▸ Text section:
--- START ---

Gen. Mills Works to Up Share of Greek Yogurt Market

According to the Star Tribune, General Mills is mounting new offensives, including adding yogurt-making capacity and launching a new ad campaign, to help it compete in the rapidly-growing Greek yogurt segment.

Yogurt industry leaders-including Golden Valley-based General Mills, Inc.-are reportedly playing catch-up in the fast-growing Greek yogurt segment, which now captures 20 to 25 percent of the U.S. yogurt business.

According to the Star Tribune, General Mills-which has owned the U.S. rights to the Yoplait brand since 1977 and recently closed on a $1.2 billion deal for a controlling interest in France-based Yoplait S.A.S.-is mounting new offensives to help it compete. The yogurt business is a $4 billion retail market in the United States.

“We've got work to do here for sure,” Ian Friendly, head of General Mills' U.S. retail operations, reportedly told analysts recently at the company's annual investor conference. “But we see no reason why we cannot capture our fair share of the Greek yogurt segment.”

Yogurt is reportedly General Mills' second-biggest business after cereal, and the company reported $1.5 billion in Yoplait retail sales in its most recent fiscal year, up 1 percent from the previous year.

The leading Greek yogurt is Chobani, a product of privately held upstate New York company Agro Farma, which was founded about four years ago. During 2009, Chobani had 2.05 percent of the overall U.S. yogurt market and Yoplait's Original yogurt was the leading brand with an 11.1 percent share, the Star Tribune reported, citing SymphonyIRI Group, which tracks sales at conventional food retailers.

But for the 52 weeks that ended June 12, Yoplait Light was the leading brand with a 9.1 percent share, and Chobani had risen to the second spot with an 8.7 percent share.

--- END ---

▸ Supplied data:
--- START ---

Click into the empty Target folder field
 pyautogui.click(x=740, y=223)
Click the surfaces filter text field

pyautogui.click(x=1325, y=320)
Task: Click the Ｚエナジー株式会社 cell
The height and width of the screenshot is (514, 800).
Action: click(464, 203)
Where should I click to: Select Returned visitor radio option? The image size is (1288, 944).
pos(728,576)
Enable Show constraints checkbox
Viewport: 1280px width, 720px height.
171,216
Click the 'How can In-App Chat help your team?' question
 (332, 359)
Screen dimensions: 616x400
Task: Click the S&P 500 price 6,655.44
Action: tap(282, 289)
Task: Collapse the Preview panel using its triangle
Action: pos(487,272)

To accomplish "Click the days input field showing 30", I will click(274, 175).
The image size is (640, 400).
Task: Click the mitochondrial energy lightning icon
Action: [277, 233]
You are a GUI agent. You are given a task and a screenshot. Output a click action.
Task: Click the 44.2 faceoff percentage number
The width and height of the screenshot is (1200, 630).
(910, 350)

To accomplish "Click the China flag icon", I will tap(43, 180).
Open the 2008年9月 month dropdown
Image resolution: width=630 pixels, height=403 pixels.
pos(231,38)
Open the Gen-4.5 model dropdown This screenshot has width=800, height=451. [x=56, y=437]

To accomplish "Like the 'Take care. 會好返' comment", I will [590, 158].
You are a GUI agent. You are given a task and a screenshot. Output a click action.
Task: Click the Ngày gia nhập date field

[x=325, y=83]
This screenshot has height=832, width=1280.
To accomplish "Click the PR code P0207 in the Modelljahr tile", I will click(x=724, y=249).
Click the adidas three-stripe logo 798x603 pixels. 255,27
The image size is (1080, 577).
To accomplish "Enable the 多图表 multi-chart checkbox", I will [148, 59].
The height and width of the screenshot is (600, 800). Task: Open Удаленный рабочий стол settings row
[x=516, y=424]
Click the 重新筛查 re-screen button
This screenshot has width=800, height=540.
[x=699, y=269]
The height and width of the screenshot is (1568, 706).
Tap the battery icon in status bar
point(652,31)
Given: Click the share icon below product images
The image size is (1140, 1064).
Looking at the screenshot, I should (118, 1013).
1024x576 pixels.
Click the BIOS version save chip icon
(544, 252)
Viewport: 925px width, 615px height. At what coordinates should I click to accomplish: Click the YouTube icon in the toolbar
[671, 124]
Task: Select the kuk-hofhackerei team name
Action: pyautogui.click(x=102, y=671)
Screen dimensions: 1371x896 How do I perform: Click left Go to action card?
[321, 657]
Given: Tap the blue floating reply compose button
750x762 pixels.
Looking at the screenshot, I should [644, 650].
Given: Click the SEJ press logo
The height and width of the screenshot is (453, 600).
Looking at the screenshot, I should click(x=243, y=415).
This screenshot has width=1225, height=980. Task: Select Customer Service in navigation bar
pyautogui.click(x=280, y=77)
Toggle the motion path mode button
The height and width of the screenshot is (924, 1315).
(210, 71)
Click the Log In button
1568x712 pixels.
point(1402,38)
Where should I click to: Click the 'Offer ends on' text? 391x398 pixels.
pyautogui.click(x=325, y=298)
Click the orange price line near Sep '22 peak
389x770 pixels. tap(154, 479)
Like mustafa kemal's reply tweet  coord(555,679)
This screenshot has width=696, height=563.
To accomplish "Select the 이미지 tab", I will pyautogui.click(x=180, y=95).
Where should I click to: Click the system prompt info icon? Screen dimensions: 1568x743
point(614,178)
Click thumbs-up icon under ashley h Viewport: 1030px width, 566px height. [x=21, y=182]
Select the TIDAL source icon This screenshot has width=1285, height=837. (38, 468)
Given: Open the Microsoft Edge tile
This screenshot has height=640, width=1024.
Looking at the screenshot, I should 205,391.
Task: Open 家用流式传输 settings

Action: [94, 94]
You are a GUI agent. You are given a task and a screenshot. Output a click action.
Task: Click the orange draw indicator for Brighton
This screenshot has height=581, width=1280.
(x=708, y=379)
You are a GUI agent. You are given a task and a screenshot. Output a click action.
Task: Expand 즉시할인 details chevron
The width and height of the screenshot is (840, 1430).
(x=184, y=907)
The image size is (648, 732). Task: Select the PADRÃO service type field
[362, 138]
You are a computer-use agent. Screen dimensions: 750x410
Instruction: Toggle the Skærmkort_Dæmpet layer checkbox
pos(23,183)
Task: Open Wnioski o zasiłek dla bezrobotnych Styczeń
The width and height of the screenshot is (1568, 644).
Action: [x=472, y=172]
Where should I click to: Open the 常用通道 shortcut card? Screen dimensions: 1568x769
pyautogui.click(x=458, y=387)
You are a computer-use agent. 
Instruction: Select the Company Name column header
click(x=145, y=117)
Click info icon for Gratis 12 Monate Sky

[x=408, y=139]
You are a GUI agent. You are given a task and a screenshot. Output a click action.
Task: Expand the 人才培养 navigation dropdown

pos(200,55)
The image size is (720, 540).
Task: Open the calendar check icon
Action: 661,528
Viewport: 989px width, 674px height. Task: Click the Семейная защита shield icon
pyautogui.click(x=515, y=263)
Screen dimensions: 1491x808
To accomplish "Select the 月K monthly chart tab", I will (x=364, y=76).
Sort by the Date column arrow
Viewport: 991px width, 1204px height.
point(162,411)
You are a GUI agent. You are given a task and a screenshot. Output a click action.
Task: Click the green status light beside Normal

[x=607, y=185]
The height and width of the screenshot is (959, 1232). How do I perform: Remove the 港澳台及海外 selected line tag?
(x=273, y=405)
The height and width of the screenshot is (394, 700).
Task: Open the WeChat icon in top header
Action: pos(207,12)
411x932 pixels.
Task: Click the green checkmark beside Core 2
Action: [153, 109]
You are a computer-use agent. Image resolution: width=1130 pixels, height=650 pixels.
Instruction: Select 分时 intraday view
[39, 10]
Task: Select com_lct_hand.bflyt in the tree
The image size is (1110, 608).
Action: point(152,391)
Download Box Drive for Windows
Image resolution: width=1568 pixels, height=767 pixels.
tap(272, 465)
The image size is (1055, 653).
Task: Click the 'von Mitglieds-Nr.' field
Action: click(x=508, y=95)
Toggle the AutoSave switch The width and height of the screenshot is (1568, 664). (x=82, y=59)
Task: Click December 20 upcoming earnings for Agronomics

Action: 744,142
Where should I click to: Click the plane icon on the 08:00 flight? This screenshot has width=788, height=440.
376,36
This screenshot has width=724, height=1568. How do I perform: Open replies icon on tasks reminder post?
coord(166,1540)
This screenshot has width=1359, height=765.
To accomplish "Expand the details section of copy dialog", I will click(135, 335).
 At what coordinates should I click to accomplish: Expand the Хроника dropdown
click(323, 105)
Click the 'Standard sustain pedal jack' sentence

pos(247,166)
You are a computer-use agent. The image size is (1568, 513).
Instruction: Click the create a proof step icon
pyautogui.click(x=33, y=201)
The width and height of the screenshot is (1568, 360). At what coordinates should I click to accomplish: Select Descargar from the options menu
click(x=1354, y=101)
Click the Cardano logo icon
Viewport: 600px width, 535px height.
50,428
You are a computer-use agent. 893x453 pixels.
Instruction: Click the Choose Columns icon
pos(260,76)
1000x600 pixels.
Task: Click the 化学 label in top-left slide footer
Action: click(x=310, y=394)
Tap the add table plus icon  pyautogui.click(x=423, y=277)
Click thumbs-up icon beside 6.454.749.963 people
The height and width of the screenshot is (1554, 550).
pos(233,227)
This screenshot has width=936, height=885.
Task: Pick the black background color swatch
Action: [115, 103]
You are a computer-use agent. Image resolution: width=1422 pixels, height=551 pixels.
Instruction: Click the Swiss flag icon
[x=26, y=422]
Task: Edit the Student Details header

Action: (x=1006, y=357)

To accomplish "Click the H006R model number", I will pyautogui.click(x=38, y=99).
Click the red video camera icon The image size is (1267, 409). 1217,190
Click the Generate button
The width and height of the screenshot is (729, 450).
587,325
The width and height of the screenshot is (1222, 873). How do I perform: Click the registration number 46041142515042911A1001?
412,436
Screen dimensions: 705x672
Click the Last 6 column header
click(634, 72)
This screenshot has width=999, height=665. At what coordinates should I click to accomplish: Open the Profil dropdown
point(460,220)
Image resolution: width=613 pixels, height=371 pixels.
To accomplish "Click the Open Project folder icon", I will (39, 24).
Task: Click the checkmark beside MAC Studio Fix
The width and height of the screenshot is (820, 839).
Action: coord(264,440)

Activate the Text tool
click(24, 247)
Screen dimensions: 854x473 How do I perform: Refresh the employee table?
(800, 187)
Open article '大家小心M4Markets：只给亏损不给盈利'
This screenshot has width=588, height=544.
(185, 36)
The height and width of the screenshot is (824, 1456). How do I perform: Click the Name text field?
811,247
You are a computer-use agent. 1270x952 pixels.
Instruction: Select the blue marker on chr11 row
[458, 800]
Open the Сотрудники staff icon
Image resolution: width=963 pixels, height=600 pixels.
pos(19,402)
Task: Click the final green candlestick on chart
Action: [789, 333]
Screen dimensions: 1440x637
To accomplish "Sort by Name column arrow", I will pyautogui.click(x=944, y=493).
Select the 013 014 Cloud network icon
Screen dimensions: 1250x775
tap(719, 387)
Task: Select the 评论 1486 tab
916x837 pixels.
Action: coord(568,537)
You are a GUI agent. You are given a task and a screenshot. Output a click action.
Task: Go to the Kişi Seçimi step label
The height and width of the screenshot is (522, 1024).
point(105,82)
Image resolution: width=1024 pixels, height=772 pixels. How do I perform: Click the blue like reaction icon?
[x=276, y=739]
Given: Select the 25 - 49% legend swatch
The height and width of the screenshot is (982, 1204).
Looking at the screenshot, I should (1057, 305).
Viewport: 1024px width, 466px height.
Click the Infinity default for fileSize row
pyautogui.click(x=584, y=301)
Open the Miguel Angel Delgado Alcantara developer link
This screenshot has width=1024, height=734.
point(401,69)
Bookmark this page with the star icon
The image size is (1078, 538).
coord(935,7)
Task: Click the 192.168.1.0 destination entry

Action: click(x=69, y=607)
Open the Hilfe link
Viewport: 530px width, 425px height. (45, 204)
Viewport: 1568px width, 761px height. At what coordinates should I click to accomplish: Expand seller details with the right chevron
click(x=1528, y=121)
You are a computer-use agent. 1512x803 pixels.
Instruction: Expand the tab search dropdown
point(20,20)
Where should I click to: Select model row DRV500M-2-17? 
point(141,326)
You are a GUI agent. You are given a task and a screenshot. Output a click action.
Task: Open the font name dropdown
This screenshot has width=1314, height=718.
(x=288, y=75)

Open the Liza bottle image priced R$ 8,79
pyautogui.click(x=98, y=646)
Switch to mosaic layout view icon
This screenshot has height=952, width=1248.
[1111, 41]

--- END ---

▸ Work request 1:
Answer these from the Greek yogurt article:
(a) What share of the U.S. yogurt business does the Greek yogurt segment now capture?
(b) Since what year has General Mills owned the U.S. rights to the Yoplait brand?
(c) What market share did Chobani hold for the 52 weeks that ended June 12?
▸ Work request 2: Extend the Greek yogurt market article, picking up after its final sentence.

▸ Response box 1:
(a) 20 to 25 percent
(b) 1977
(c) 8.7 percent

▸ Response box 2:
In 2010, General Mills launched its own Greek yogurt-a tangier, thicker, and more protein-rich alternative to conventional yogurt. Then last winter, it reformulated the Greek variation, moving from a fruit-and-yogurt blend to fruit on the bottom and yogurt on the top, the way Greek yogurt is typically sold, according to the Star Tribune. A repackaging reportedly came shortly after the reformulation but didn't gain much traction.

Between January 2010 and May 2011, Yoplait lost 7 percentage points of overall market share, falling to 32 percent, according to the Star Tribune, which cited Nielsen Company data reported by David Palmer, a stock analyst at UBS.

Palmer and Goldman Sachs both downgraded General Mills' stock from “buy” to “neutral” last month. Yoplait's “rapidly eroding” share was one of several reasons for Palmer's downgrade, and Goldman Sachs pointed to concerns that the yogurt market is undergoing a “seemingly structural shift,” the Star Tribune reported.

But things may be looking up: Yoplait Greek's share of the overall U.S. yogurt market reached 1.4 percent in the most recent quarter, up from 0.9 percent from the previous quarter, according to the Minneapolis newspaper. And General Mills is reportedly adding yogurt-making capacity that will allow it to boost production of Yoplait Greek later this summer and also plans to launch a new Greek ad campaign.